CARLYLE - It’s Fire Prevention Week in Canada.
Jo-Ann Meszaros of Andrew Agencies is an insurance broker and Martine Stillwell of Gudmundson Family Insurance is an insurance advisor. Together with business owner Dale Gudmundson, they were interviewed by the Observer and all three highlighted the importance of obtaining adequate and timely insurance coverage. Their thoughts and recommendations are outlined.
Local brokers regularly compete with many online insurance companies for your business. While there may be a difference in price, one may not receive the proper guidance and knowledge a local insurance agency can offer you.

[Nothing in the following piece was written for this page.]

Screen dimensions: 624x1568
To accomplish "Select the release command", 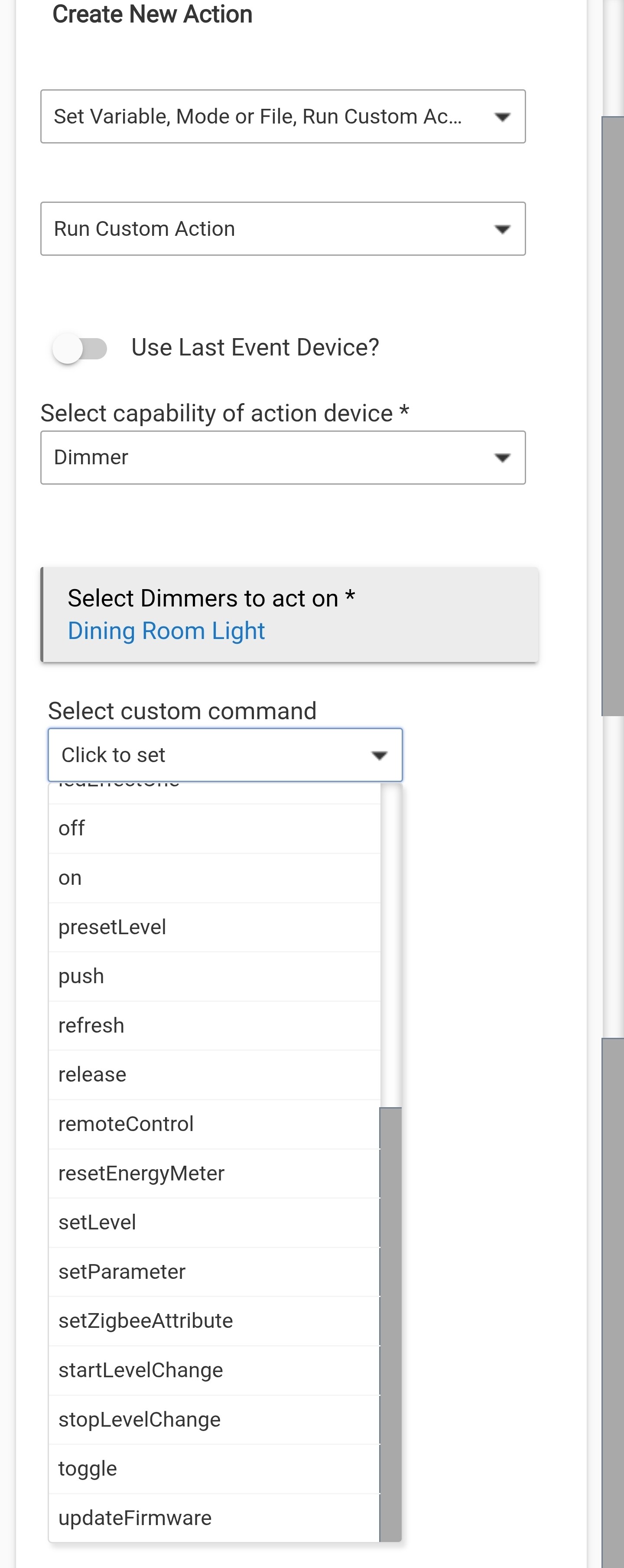I will coord(214,1075).
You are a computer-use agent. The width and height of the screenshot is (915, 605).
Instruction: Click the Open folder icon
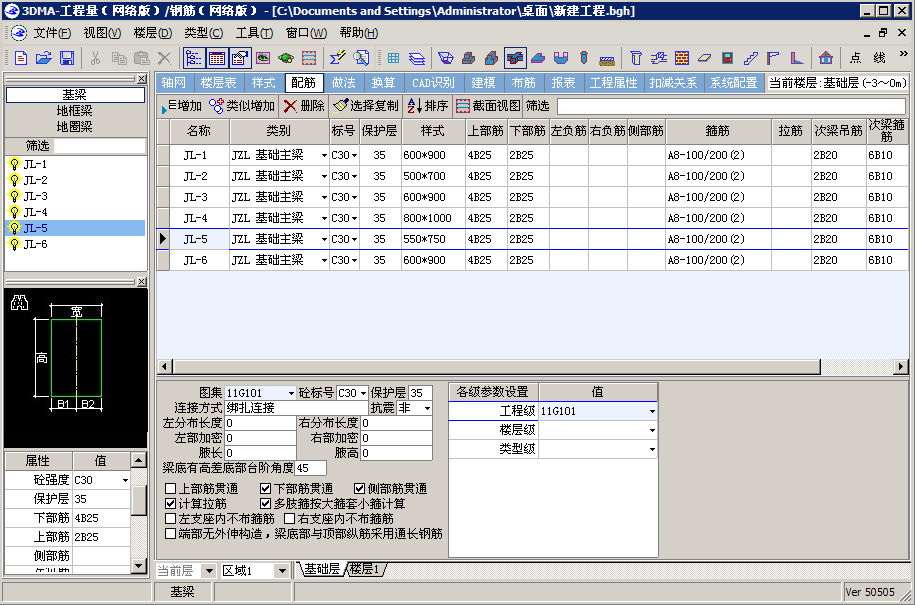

Insurance policies should be reviewed on a regular basis. All policies are live, which means changes or adjustments can be made at any time, and not just at the expiration date. For example, if you do substantial home renovations in April, do not wait to amend your policy when it comes up for renewal in October.
As with any insurance related matter, full and honest disclosure is a must. Often, it might be a benefit rather than a detriment. For example, one may qualify for several premium discounts. Becoming a non-smoker, upgrading your electrical wiring, adding eco-friendly kitchen appliances, or recently reshingling your roof may all factor in to obtaining a discount.
Loyalty to the same company may provide you with a preferred risk rating rather than a standard risk rating. If your mortgage is paid, remind the broker to remove this condition from your policy.
Very few policies include the cost of volunteer firefighting coverage and most require a specific rider attached. In many larger centres, firefighting coverage is included with your property taxes. In many towns, including Carlyle, this coverage is not included. Fighting a fire could cost thousands of dollars; make sure that you are adequately insured.
There are no set guidelines for the amount of fire insurance a person needs. However, decisions should be based on what it costs to rebuild an entire property in the event of entire loss. Cabins and vacation properties are woefully underinsured, make sure you know what you are covered for.
Regarding wood stoves, all must be Wood Energy Technology Transfer-certified and professionally installed. These stoves must be disclosed on your policy.
On the Government of Saskatchewan website, there is a section pertaining to carbon monoxide alarms and smoke alarms.
“The building code regulations … require carbon monoxide alarms and smoke alarms (or combination carbon monoxide-smoke alarms) be installed in all residential buildings in Saskatchewan, regardless of the date the building was constructed,” the website states.
Regarding security systems, insurance agencies agree that all should be bought for peace of mind and not for insurance premium savings. To qualify for an insurance discount, these systems must be monitored by an outside third party and not just your cell phone.
And finally, do not let your policy lapse due to non-payment. Insurance companies have an obligation to remind people that their coverage is about to expire. But they are not perfect and the onus is still on the policy holder to ensure this does not happen.
The local agents mentioned were pleased that they were asked for their input and advice. Everyone should ensure that they have adequate insurance coverage to protect themselves and their families.